There are several hiking routes from Patones de Arriba - we opted for a circular route of 10 kilometres and set off in the morning, ending up at "El Rey" for lunch. The first part of the route is quite flat but takes you through some pretty heavy brush and scrub areas, and it wouldn't be nice after a heavy rainfall. Next comes a manageable ascent (hot in the sun) up to Cancho de la Cabeza. The views are stunning. It was a clear, sunny day and we could see the Madrid skyline. Wow! The reservoir lakes are also impressive, and there's a little pine copse that makes a nice shady resting spot. The ascent doesn't end there, though - there's a bit of a steep go before reaching the highest point on the trail, in that rocky Spanish landscape where one knows one is, and can only be, in Spain.

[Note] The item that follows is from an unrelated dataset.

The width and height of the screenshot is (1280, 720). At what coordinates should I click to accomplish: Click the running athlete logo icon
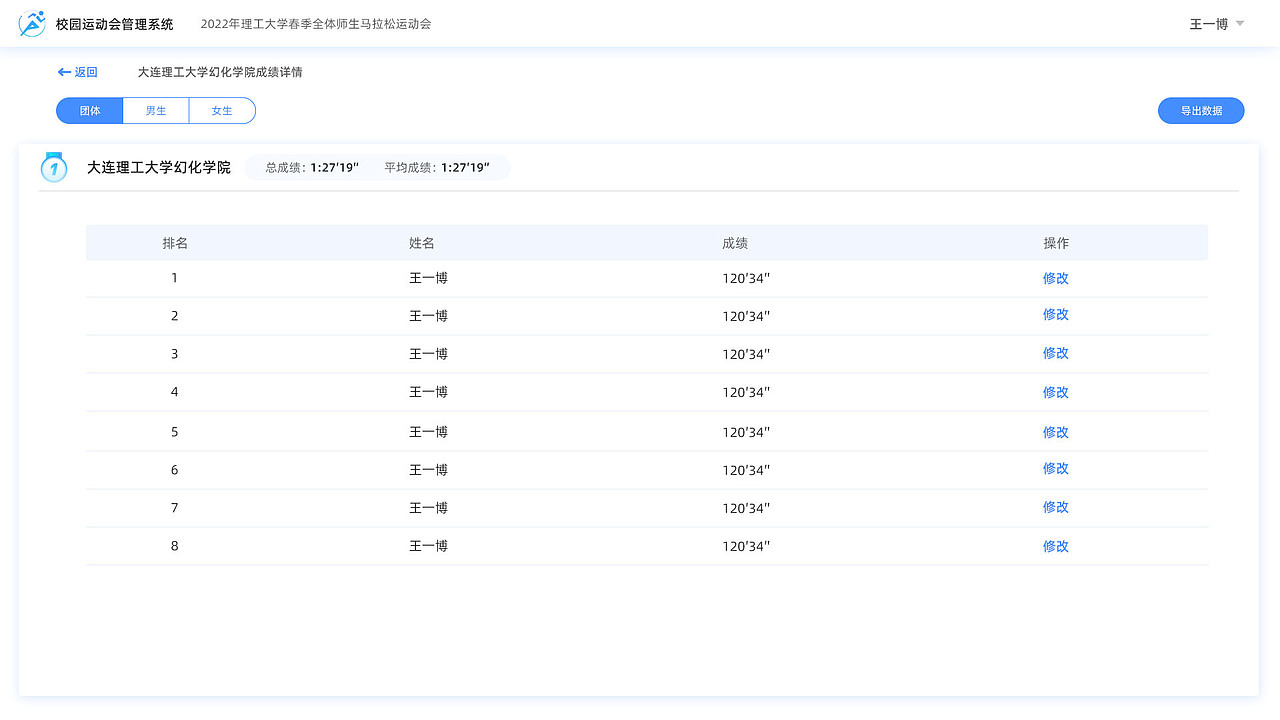31,23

Perhaps the hardest part of the trail is the descent. Partially through rocky stuff, partially through pine (which smells amazing when it's so hot outside), it's full-on down a narrow trail for a while. Lots of flowers and mountain views, as well as a few ancient slate shepherd huts to check out. Sadly, I only saw two birds the whole day (a wagtail and a magpie) - I'd been hoping for some eagles, but what can you do? The trail continues, up and down, until finally ruins of slate houses come into view and you can almost taste the meat you smell roasting.

I enjoyed the hike and was glad to have worked up an appetite - there was a lot of food! The restaurant was a little pricey but the food and ambiance were both excellent. Vegetarians beware, this town is famous for roast kid (I went with pork, and only tasted the kid - kind of gamey).

thanks for the picture, j!
All in all, a day trip 10 - close to Madrid, interesting history, picturesque, fun hike, great food, and excellent company.

1 comment:

  1. Spectacular views! 10km sounds like a long way, but even with the ascent and descent, you make it sound manageable and even enjoyable. (but then there is the heat to consider!)